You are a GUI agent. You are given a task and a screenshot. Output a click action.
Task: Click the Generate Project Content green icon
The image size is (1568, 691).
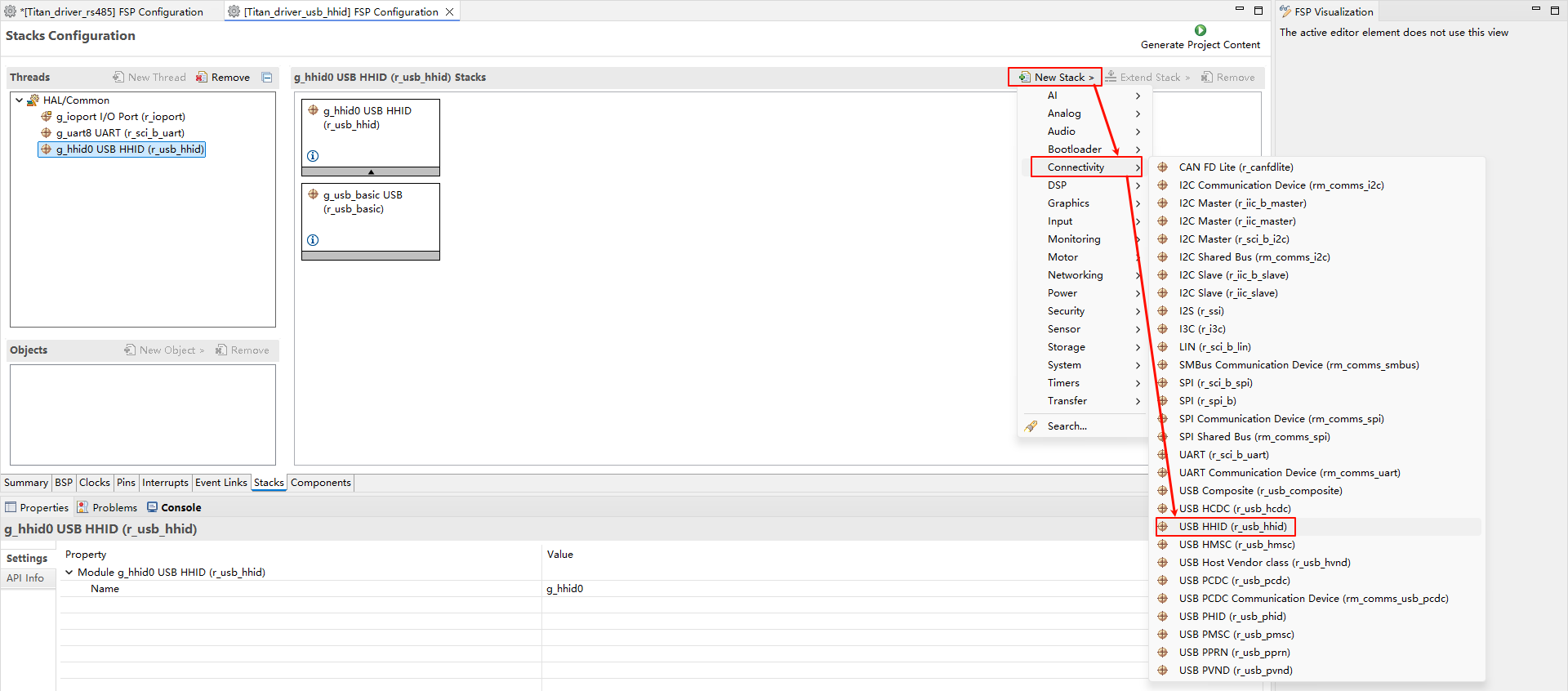coord(1200,30)
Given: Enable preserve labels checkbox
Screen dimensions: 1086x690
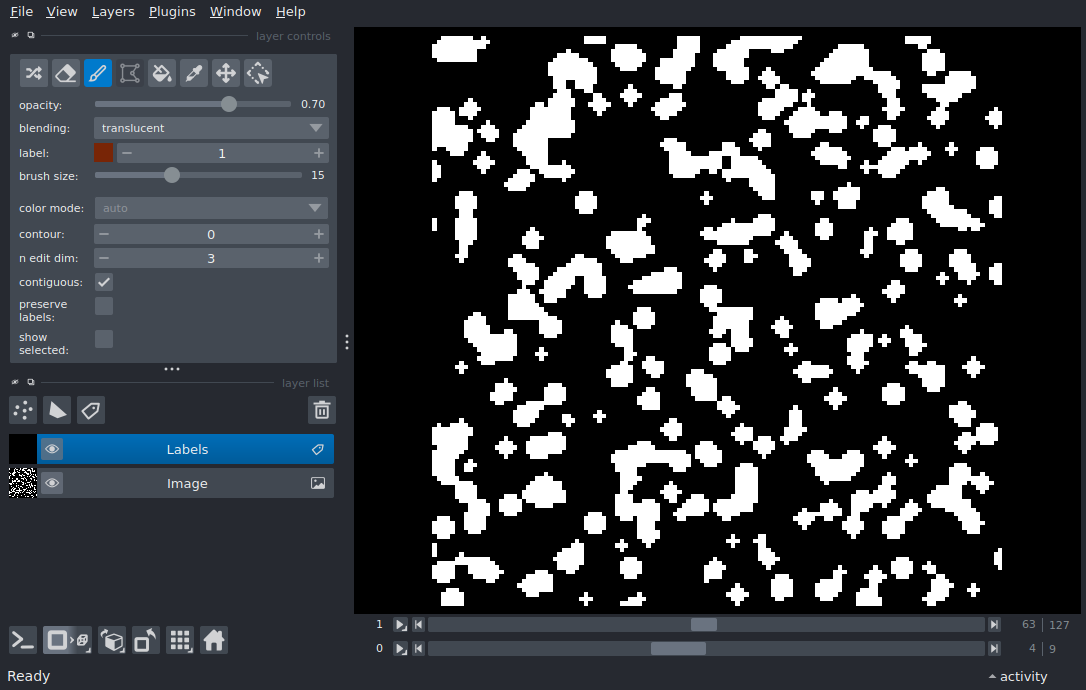Looking at the screenshot, I should 104,306.
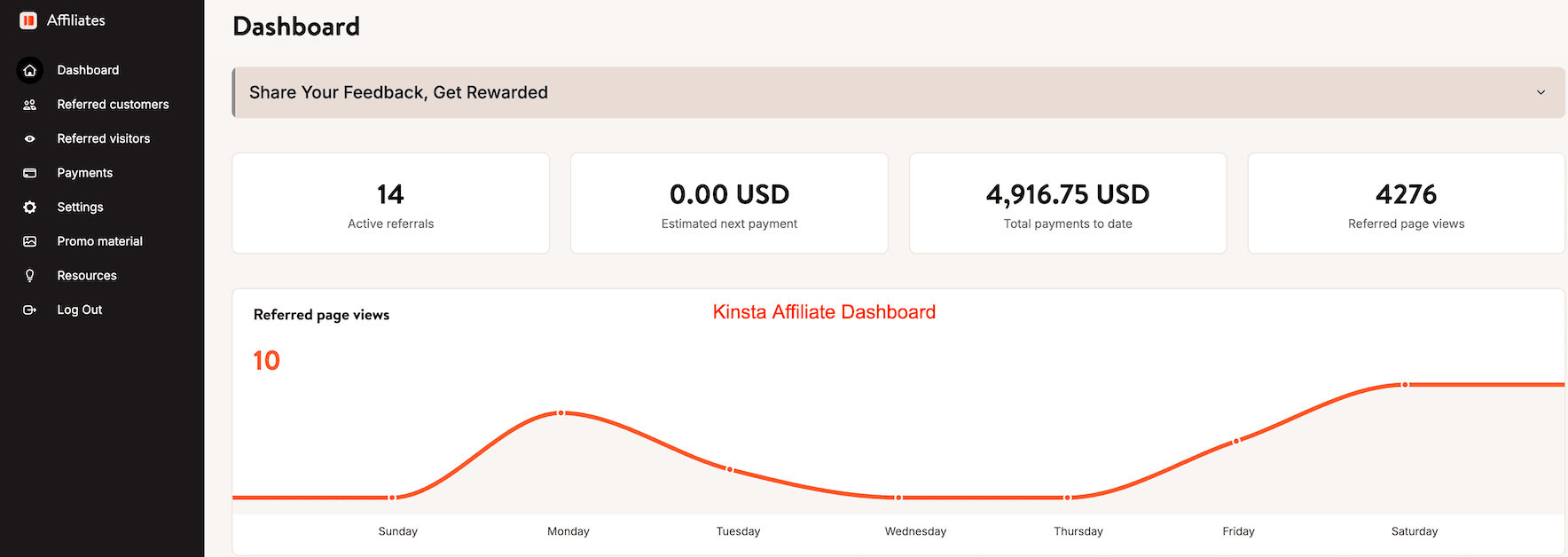
Task: Select the Dashboard home icon in sidebar
Action: point(29,70)
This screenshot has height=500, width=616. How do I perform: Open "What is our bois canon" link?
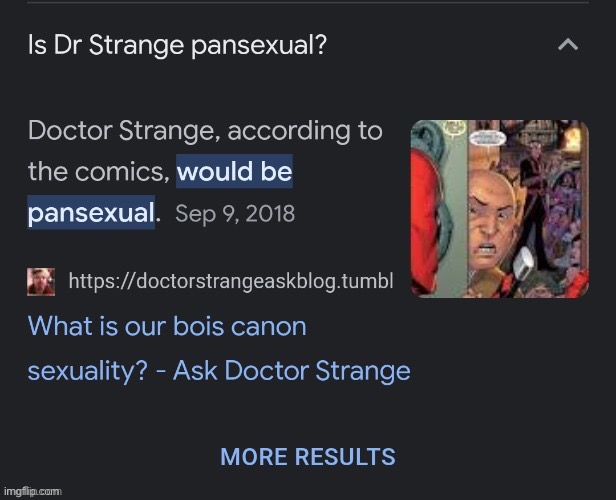click(x=167, y=326)
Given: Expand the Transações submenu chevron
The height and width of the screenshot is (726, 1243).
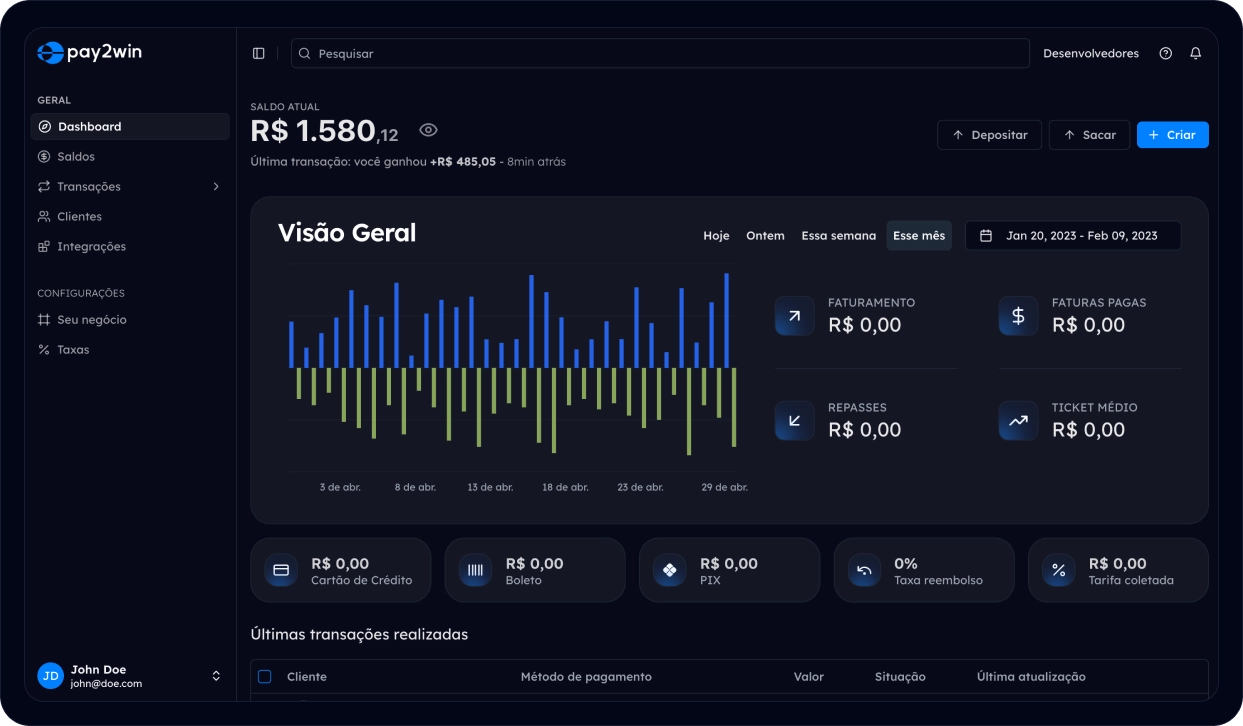Looking at the screenshot, I should click(x=216, y=187).
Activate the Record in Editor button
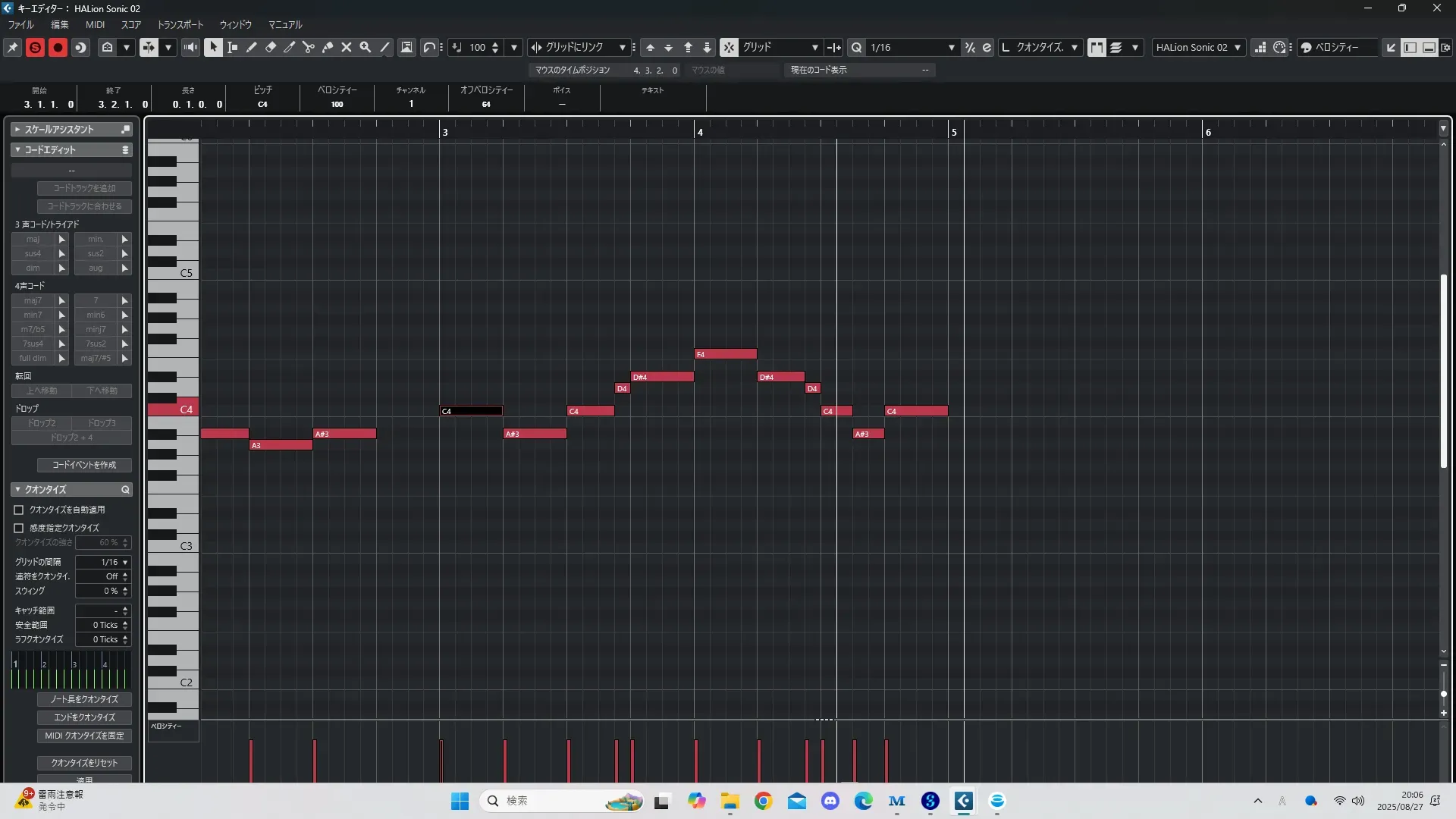This screenshot has width=1456, height=819. (x=58, y=47)
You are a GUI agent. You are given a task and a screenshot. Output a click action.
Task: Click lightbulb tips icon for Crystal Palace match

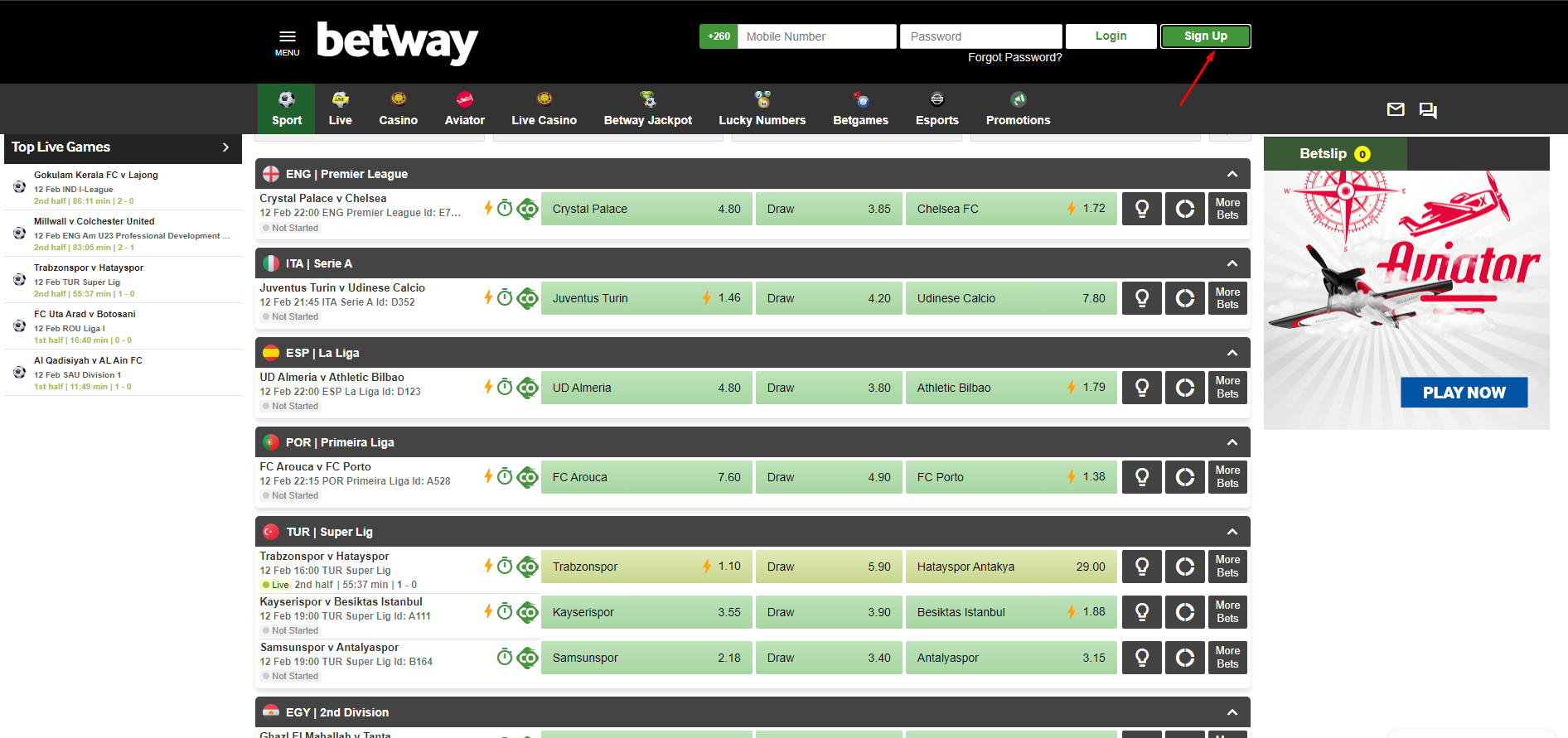[1141, 209]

● TASK BRIEF: Reproduce word for word every line of the material above, leaving out the pictures.

● CORRECT OUTPUT:
You are a GUI agent. You are given a task and a screenshot. Output a click action.
Task: Click the Generate Project Content green icon
The image size is (1568, 691).
coord(1200,30)
Given: Enable preserve labels checkbox
Screen dimensions: 1086x690
Looking at the screenshot, I should 104,306.
Task: Select the Dashboard home icon in sidebar
Action: point(29,70)
This screenshot has height=500, width=616. How do I perform: Open "What is our bois canon" link?
click(x=167, y=326)
Given: Expand the Transações submenu chevron
The height and width of the screenshot is (726, 1243).
Looking at the screenshot, I should click(x=216, y=187).
Activate the Record in Editor button
This screenshot has width=1456, height=819. (x=58, y=47)
You are a GUI agent. You are given a task and a screenshot. Output a click action.
Task: Click lightbulb tips icon for Crystal Palace match

[1141, 209]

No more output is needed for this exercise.